**RECORDS FOR THIS TASK:**
# # # # # # #

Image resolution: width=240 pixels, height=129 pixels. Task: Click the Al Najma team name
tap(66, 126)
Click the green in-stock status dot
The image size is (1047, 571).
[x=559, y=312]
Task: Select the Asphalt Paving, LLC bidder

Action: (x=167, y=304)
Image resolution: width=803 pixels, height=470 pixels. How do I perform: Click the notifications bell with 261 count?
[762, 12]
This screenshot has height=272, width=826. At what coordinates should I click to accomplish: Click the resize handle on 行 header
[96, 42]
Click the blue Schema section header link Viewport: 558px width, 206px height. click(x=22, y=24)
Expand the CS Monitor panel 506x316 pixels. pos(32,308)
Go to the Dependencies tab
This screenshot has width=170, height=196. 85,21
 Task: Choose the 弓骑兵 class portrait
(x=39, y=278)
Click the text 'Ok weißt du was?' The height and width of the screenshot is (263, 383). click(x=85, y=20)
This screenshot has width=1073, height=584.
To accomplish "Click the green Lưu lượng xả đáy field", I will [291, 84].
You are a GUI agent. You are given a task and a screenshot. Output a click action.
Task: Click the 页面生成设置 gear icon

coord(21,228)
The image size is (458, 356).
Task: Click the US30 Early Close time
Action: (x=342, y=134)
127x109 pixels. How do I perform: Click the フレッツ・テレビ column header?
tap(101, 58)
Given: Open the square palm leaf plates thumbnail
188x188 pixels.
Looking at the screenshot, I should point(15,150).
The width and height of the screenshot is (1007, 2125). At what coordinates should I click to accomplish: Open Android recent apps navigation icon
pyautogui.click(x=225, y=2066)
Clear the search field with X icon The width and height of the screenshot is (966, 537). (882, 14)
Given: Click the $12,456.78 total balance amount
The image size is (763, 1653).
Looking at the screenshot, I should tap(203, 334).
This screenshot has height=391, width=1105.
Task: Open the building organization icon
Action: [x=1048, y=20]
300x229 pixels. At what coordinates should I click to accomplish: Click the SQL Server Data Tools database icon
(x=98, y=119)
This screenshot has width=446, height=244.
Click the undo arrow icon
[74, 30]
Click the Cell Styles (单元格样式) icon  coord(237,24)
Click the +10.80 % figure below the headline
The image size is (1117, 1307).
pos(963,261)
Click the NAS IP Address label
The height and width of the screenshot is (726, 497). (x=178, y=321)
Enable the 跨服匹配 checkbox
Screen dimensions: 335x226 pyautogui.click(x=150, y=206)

# # # # # # #

**TASK BRIEF:** The only acceptable answer is the full set of entries, repeated exactly.

**EXERCISE RESPONSE:**
Image resolution: width=240 pixels, height=129 pixels. Task: Click the Al Najma team name
tap(66, 126)
Click the green in-stock status dot
The image size is (1047, 571).
[x=559, y=312]
Task: Select the Asphalt Paving, LLC bidder

Action: (x=167, y=304)
Image resolution: width=803 pixels, height=470 pixels. How do I perform: Click the notifications bell with 261 count?
[762, 12]
This screenshot has height=272, width=826. At what coordinates should I click to accomplish: Click the resize handle on 行 header
[96, 42]
Click the blue Schema section header link Viewport: 558px width, 206px height. click(x=22, y=24)
Expand the CS Monitor panel 506x316 pixels. pos(32,308)
Go to the Dependencies tab
This screenshot has width=170, height=196. 85,21
 Task: Choose the 弓骑兵 class portrait
(x=39, y=278)
Click the text 'Ok weißt du was?' The height and width of the screenshot is (263, 383). click(x=85, y=20)
This screenshot has width=1073, height=584.
To accomplish "Click the green Lưu lượng xả đáy field", I will [291, 84].
You are a GUI agent. You are given a task and a screenshot. Output a click action.
Task: Click the 页面生成设置 gear icon

coord(21,228)
The image size is (458, 356).
Task: Click the US30 Early Close time
Action: (x=342, y=134)
127x109 pixels. How do I perform: Click the フレッツ・テレビ column header?
tap(101, 58)
Given: Open the square palm leaf plates thumbnail
188x188 pixels.
Looking at the screenshot, I should point(15,150).
The width and height of the screenshot is (1007, 2125). At what coordinates should I click to accomplish: Open Android recent apps navigation icon
pyautogui.click(x=225, y=2066)
Clear the search field with X icon The width and height of the screenshot is (966, 537). (882, 14)
Given: Click the $12,456.78 total balance amount
The image size is (763, 1653).
Looking at the screenshot, I should tap(203, 334).
This screenshot has height=391, width=1105.
Task: Open the building organization icon
Action: [x=1048, y=20]
300x229 pixels. At what coordinates should I click to accomplish: Click the SQL Server Data Tools database icon
(x=98, y=119)
This screenshot has width=446, height=244.
Click the undo arrow icon
[74, 30]
Click the Cell Styles (单元格样式) icon  coord(237,24)
Click the +10.80 % figure below the headline
The image size is (1117, 1307).
pos(963,261)
Click the NAS IP Address label
The height and width of the screenshot is (726, 497). (x=178, y=321)
Enable the 跨服匹配 checkbox
Screen dimensions: 335x226 pyautogui.click(x=150, y=206)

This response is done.